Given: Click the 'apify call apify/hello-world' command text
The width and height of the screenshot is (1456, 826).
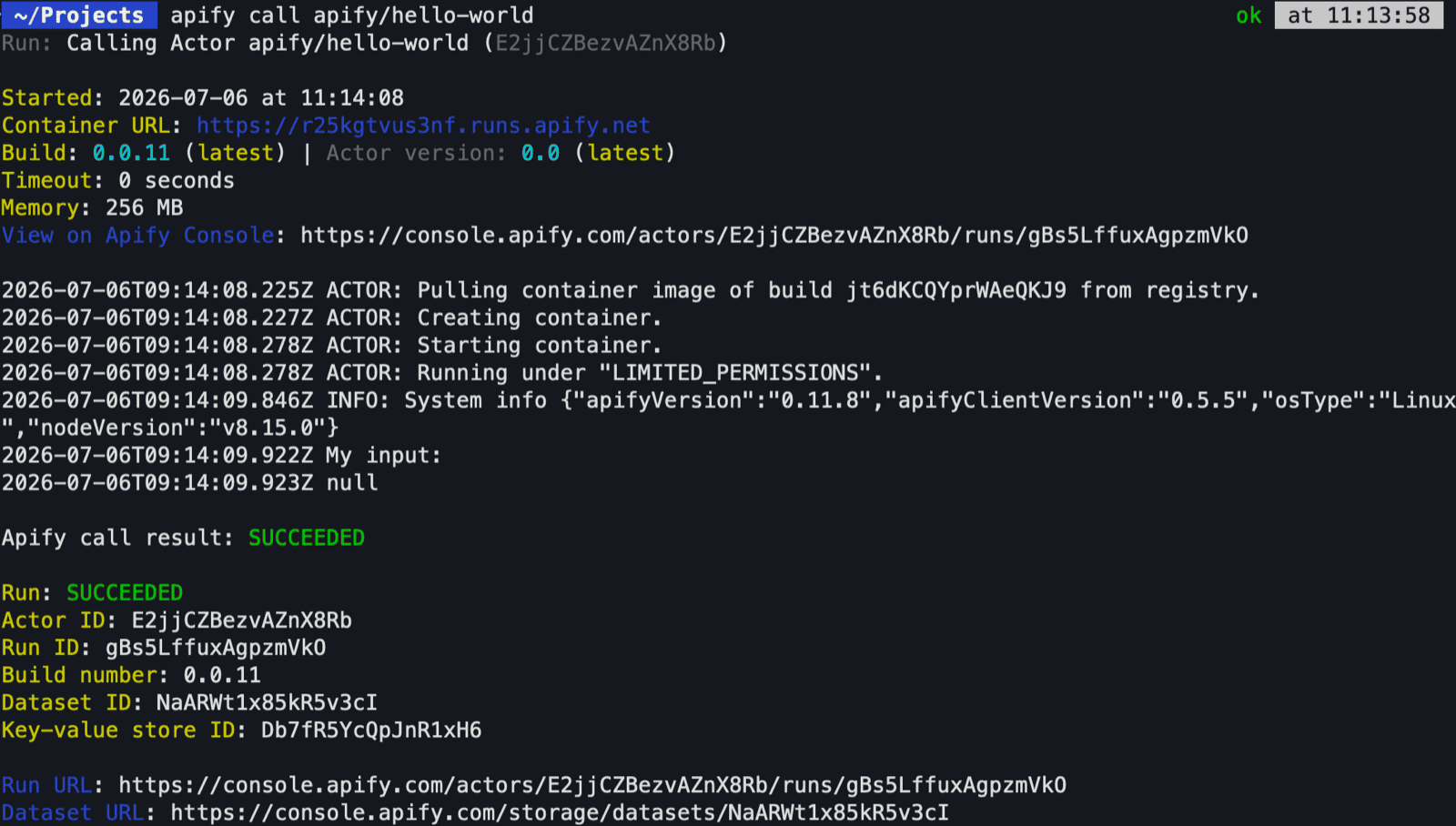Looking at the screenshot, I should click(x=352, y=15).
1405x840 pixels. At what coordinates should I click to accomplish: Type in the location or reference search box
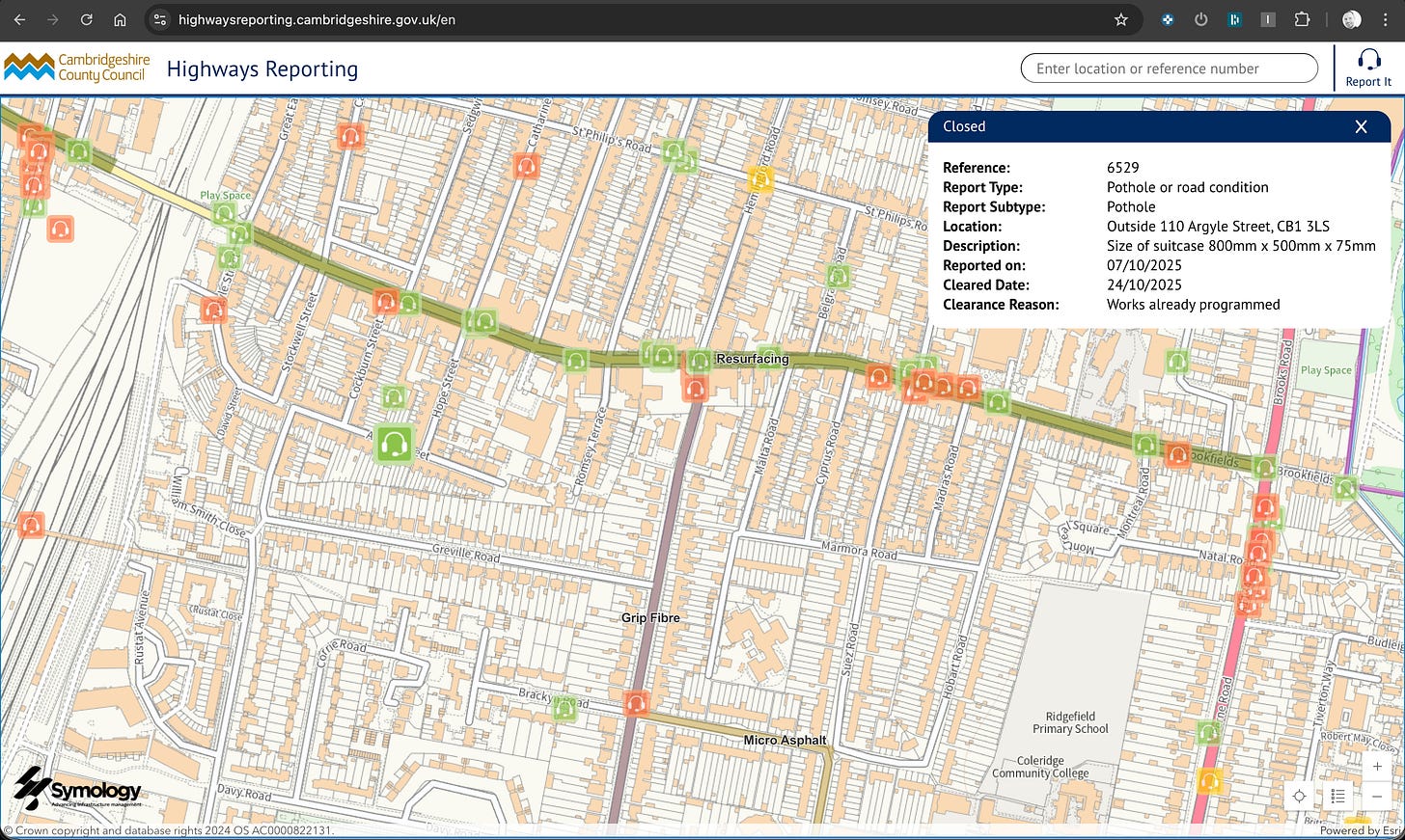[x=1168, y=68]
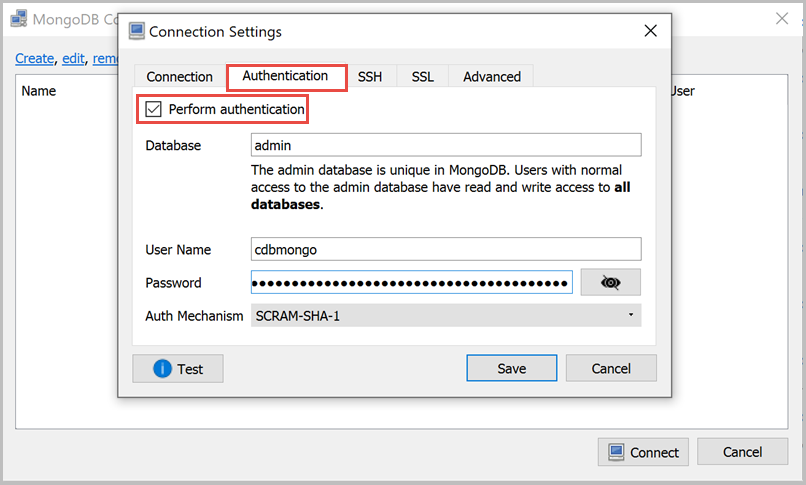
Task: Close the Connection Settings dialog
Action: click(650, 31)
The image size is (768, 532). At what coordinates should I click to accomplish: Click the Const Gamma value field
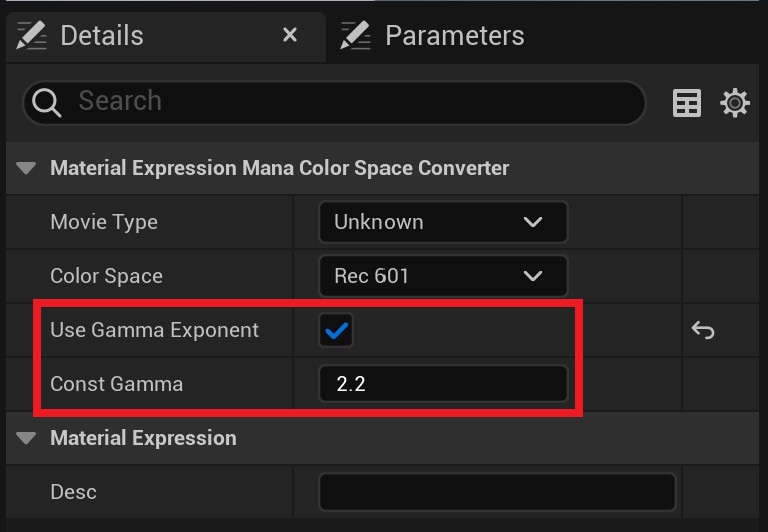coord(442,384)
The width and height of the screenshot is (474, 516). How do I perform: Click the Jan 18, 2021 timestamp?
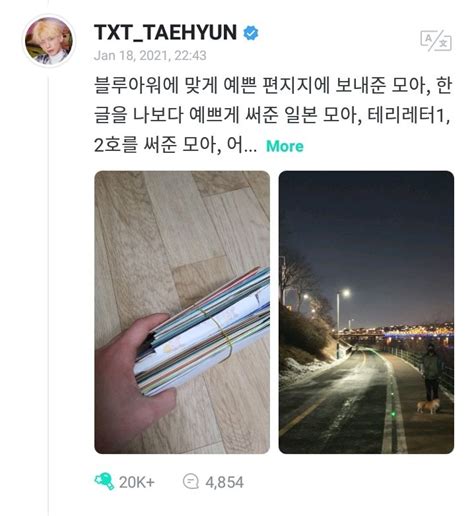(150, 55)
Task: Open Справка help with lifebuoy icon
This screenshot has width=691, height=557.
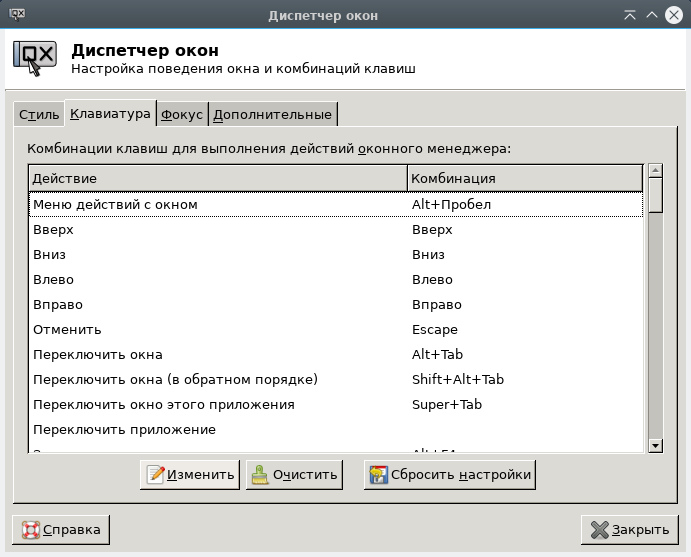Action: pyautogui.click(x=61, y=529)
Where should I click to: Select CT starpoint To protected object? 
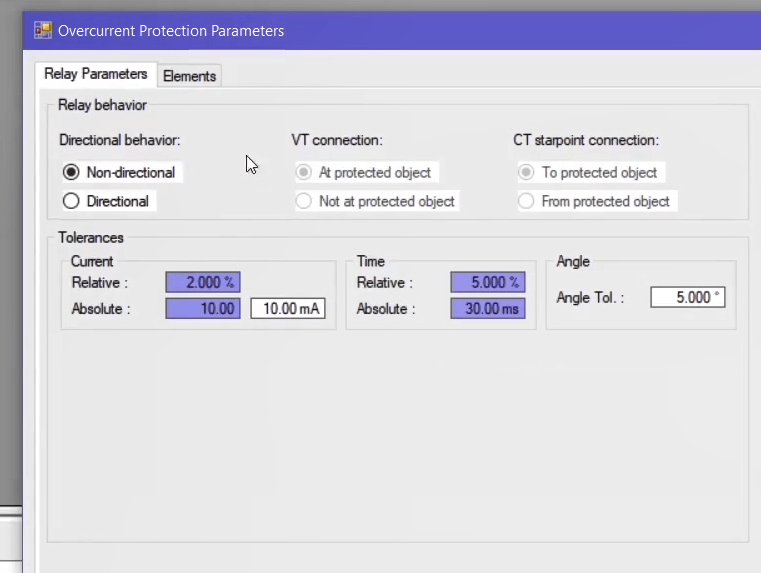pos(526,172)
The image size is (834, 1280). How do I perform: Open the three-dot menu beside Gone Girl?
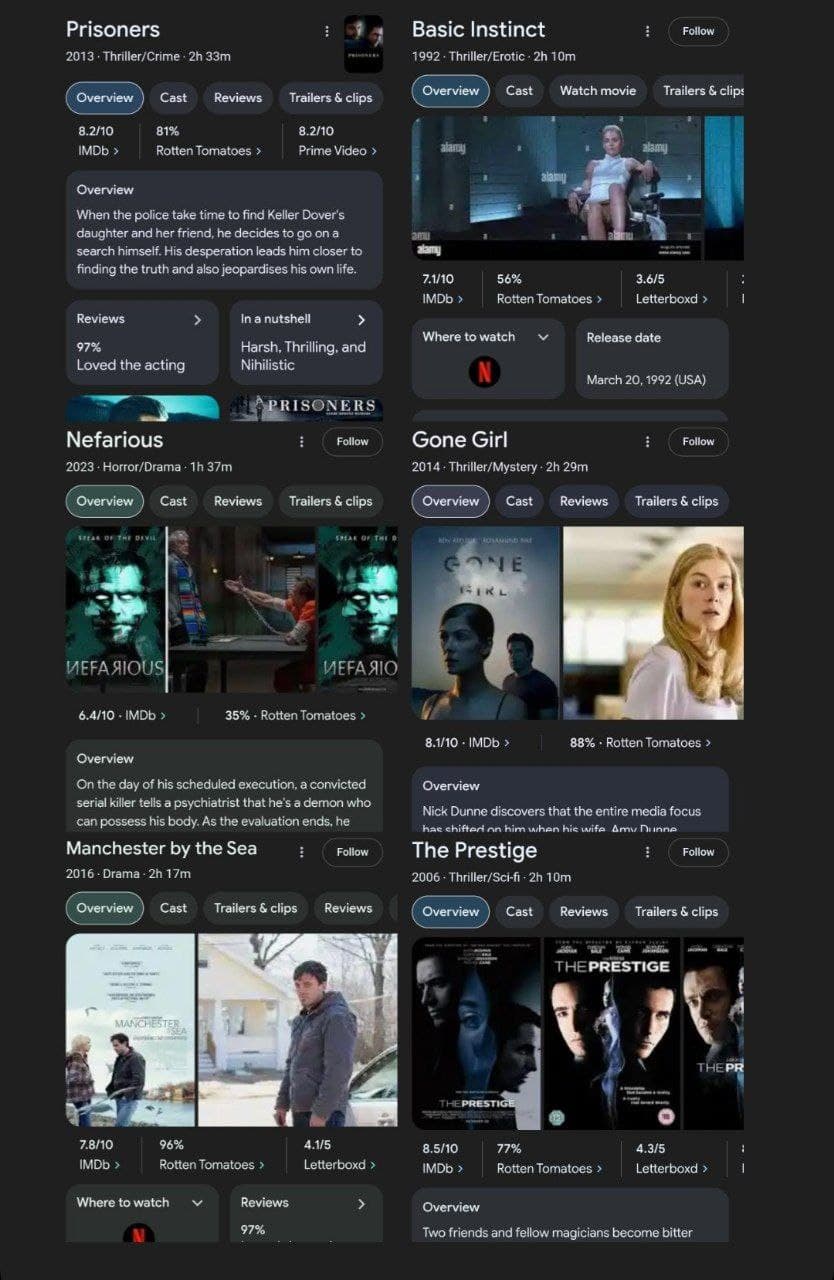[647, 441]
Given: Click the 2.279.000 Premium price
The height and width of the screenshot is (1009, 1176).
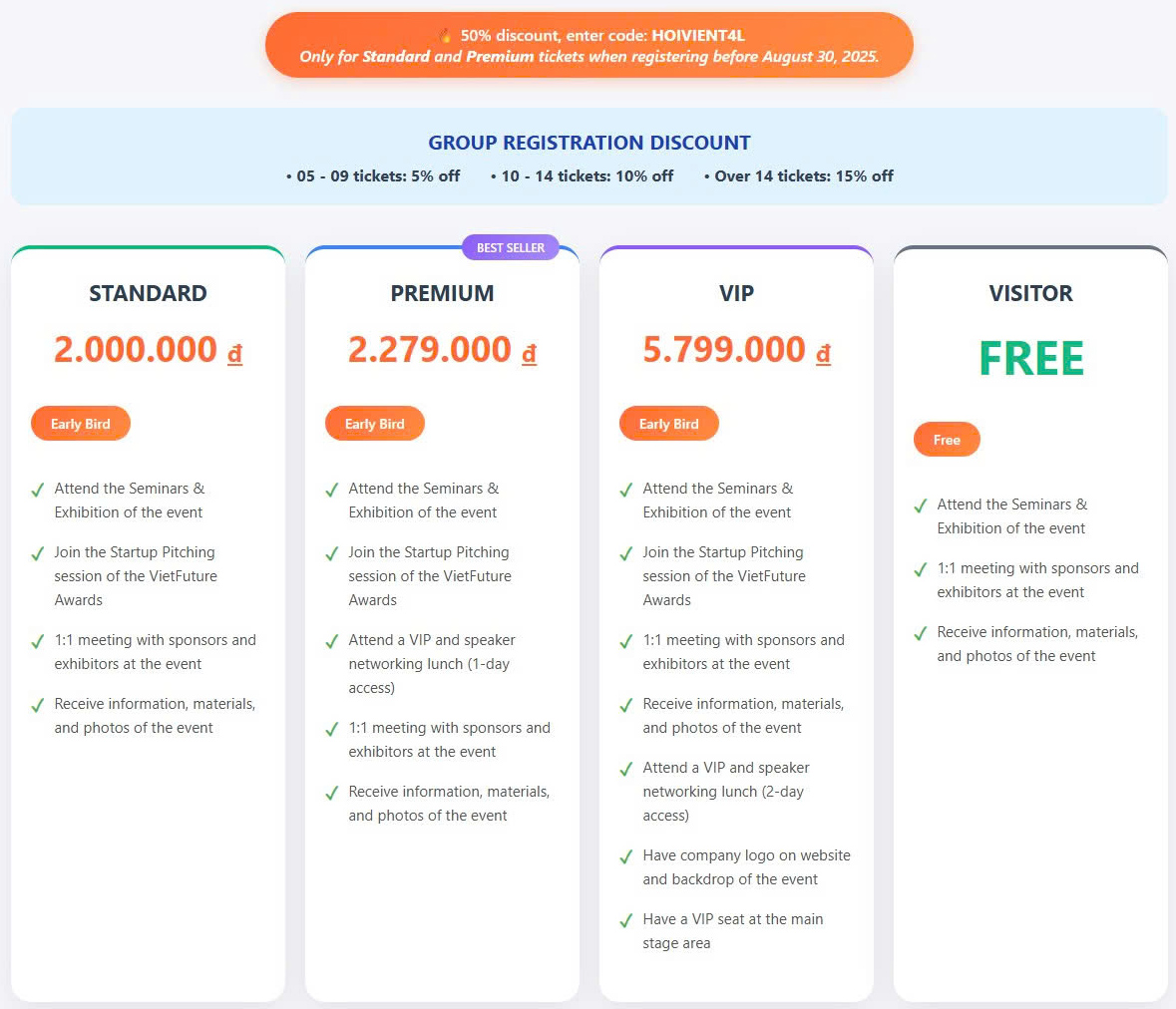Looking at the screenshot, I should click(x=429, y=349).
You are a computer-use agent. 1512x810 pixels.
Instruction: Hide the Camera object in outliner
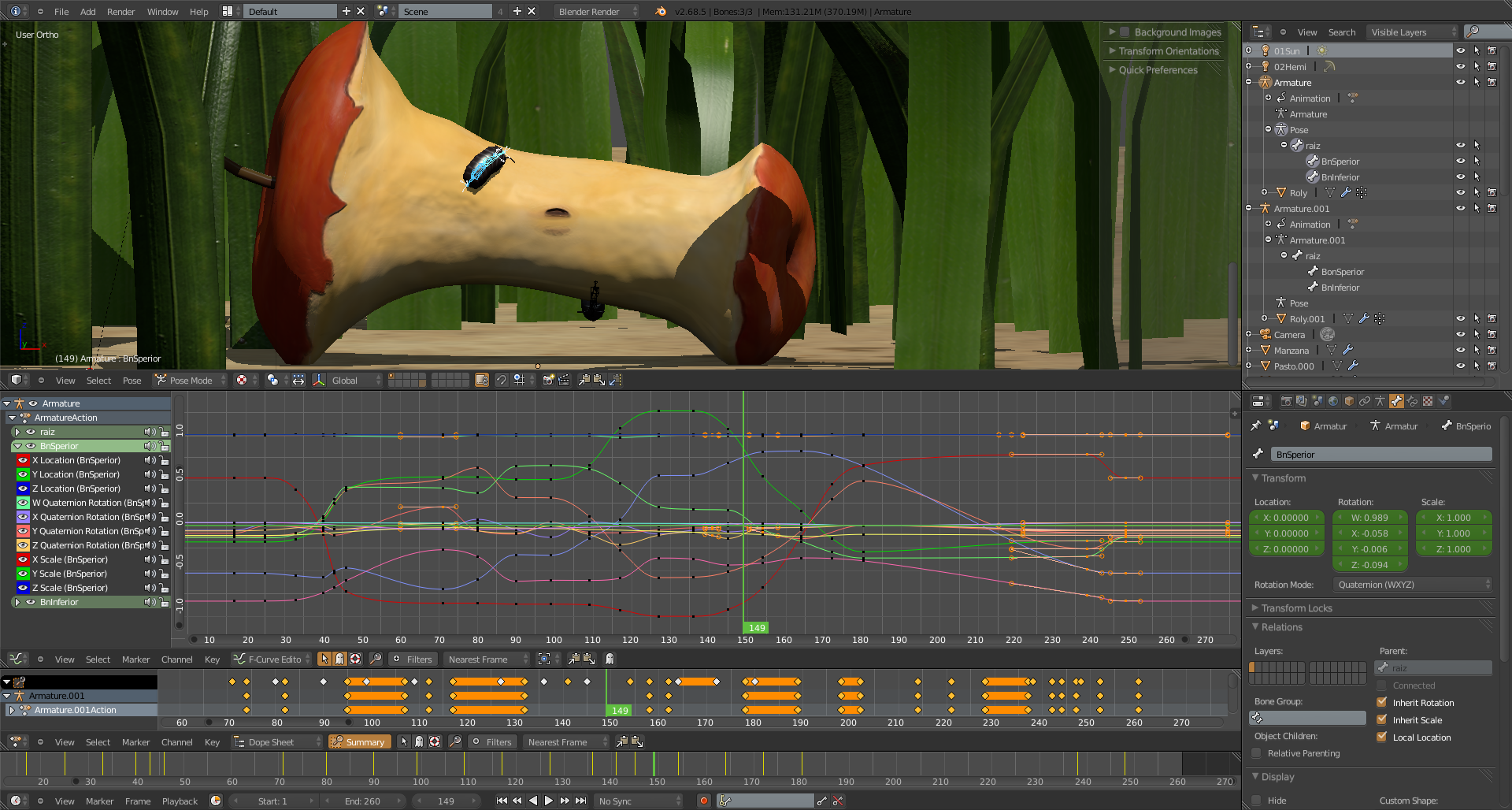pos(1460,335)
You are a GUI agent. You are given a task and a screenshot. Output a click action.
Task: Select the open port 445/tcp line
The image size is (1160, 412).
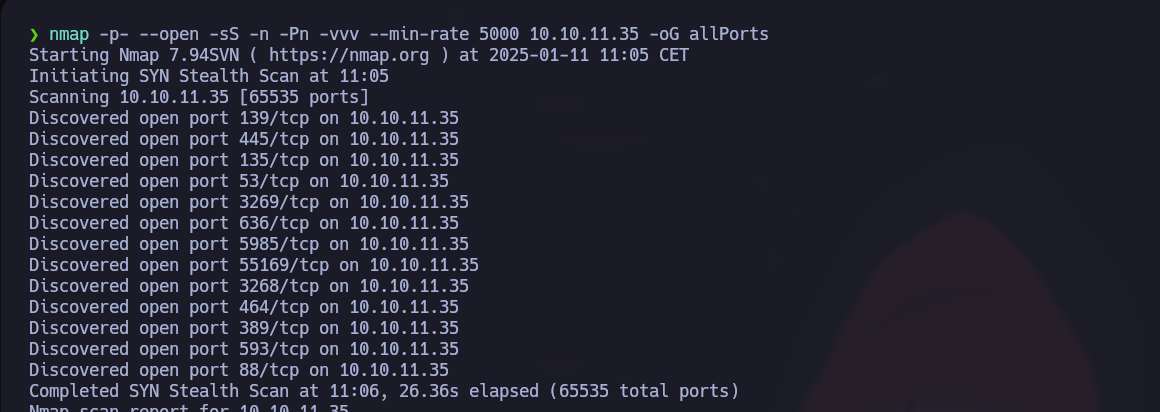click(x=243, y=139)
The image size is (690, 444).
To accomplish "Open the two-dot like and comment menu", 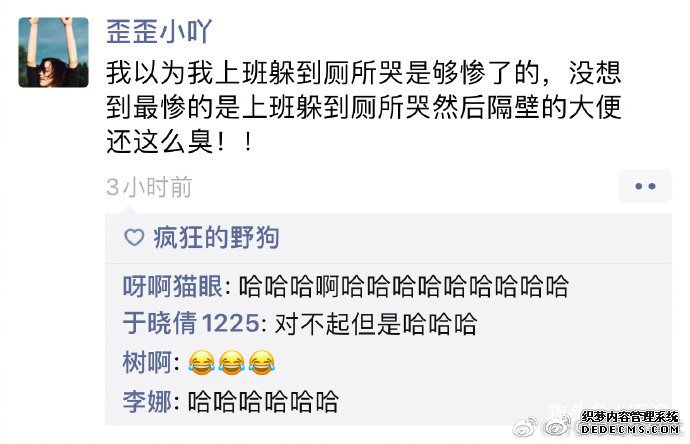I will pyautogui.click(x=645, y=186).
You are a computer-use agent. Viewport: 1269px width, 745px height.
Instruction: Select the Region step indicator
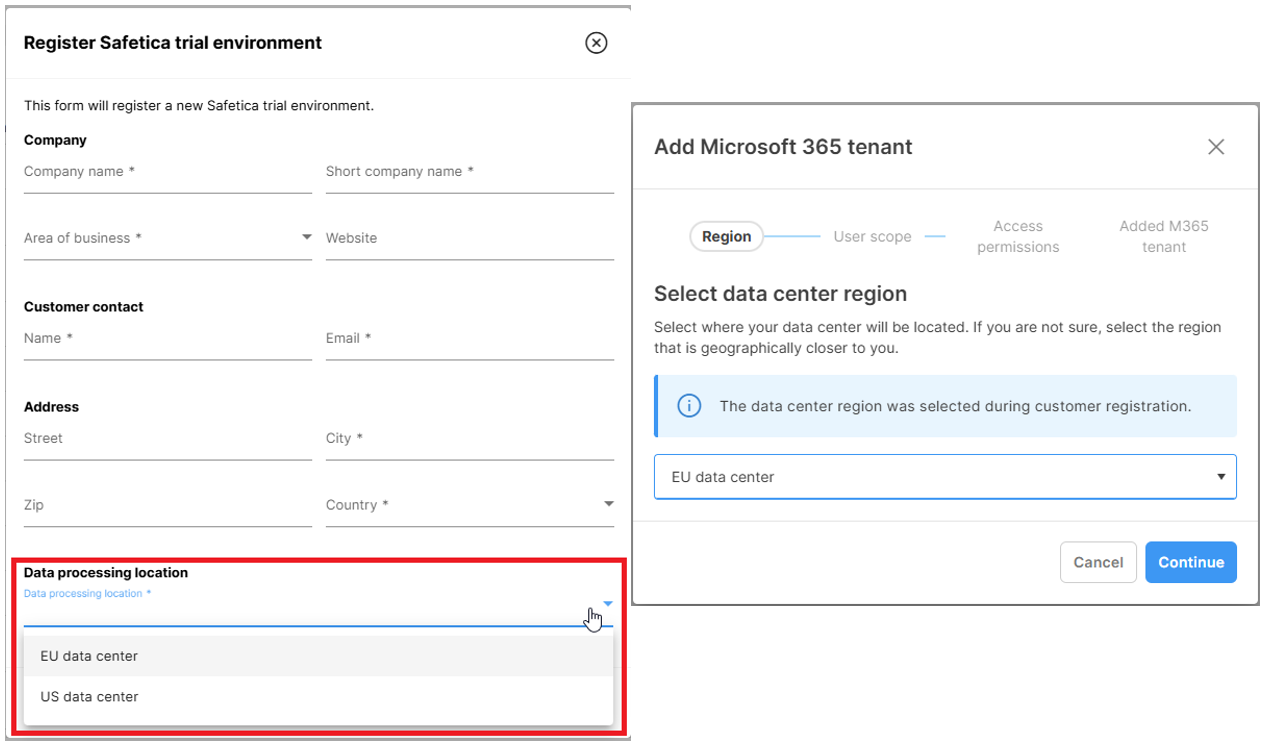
_ _ _ _ _ _ _
* [Work item]:
Which lines in the data above hold the string "computer"? Show each one.

* [Completed exercise]:
You are a computer-use agent. 1512x810 pixels.
You are a computer-use agent. Viewport: 1269px width, 745px height.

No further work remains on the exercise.